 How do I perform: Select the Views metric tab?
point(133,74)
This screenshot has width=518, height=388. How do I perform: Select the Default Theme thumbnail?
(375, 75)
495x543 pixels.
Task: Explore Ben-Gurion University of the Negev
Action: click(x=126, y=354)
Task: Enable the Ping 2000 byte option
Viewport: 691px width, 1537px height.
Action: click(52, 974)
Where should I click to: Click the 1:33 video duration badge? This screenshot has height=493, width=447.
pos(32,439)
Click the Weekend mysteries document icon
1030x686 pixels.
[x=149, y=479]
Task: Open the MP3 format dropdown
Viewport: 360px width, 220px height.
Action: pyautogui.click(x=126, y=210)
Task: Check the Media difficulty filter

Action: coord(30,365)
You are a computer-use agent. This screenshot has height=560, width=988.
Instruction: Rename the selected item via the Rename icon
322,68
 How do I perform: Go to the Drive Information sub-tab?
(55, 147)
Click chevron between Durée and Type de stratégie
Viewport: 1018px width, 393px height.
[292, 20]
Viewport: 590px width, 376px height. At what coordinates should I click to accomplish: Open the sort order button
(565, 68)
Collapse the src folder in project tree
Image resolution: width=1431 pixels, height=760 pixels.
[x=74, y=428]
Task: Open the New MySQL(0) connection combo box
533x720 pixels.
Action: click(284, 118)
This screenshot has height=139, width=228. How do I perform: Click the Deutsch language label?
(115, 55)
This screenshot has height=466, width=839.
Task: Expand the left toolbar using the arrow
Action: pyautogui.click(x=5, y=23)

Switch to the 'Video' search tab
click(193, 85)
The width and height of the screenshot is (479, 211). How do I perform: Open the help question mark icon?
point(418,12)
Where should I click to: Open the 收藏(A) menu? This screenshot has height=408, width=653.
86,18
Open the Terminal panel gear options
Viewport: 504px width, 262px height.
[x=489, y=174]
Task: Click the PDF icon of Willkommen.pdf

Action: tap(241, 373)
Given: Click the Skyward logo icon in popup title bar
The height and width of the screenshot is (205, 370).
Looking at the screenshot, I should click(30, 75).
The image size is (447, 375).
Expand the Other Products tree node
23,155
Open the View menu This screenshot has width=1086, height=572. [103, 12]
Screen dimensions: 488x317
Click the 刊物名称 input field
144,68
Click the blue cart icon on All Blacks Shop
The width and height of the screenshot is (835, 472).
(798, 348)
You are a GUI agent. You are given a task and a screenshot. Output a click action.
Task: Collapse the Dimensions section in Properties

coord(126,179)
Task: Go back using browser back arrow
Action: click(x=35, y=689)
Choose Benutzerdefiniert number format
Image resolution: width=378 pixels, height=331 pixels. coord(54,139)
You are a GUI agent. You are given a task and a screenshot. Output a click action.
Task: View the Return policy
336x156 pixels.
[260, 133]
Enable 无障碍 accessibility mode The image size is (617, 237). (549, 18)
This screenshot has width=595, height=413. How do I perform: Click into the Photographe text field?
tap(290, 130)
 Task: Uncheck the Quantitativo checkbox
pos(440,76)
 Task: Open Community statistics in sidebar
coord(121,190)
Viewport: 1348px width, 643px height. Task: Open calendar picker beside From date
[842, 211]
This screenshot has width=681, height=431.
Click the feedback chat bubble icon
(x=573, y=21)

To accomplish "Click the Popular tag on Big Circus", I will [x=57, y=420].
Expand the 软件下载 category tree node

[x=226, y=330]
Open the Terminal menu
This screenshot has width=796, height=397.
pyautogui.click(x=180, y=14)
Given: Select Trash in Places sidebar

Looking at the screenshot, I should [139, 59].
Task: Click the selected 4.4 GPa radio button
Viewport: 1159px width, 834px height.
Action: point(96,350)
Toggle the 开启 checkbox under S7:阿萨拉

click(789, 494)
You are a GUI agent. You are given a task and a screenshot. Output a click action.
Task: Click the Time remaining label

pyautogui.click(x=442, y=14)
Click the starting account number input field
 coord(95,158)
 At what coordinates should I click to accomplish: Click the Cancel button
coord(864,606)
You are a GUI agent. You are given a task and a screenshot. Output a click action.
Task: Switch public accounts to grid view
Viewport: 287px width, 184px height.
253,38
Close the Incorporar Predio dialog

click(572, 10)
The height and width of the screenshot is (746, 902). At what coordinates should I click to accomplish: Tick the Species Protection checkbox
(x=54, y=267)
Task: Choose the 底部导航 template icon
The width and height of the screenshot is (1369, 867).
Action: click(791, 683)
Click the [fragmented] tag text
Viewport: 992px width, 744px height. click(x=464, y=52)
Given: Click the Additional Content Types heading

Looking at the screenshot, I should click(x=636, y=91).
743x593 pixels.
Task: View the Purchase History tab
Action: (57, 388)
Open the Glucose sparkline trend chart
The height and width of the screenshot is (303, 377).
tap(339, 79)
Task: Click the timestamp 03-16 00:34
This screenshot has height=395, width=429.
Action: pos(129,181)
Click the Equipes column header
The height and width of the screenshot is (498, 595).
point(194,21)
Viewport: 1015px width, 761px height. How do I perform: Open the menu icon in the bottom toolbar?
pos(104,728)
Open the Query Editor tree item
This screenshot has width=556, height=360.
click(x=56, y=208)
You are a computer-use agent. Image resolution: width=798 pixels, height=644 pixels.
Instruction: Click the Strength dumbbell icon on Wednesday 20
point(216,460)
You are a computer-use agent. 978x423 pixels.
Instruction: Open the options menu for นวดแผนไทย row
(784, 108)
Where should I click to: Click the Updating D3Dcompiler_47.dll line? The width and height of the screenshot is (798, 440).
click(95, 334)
┄┄┄┄┄┄
__Your task__: Work through the listing above and report how many lines include the string "size", with no other text.

__Exercise output__: 2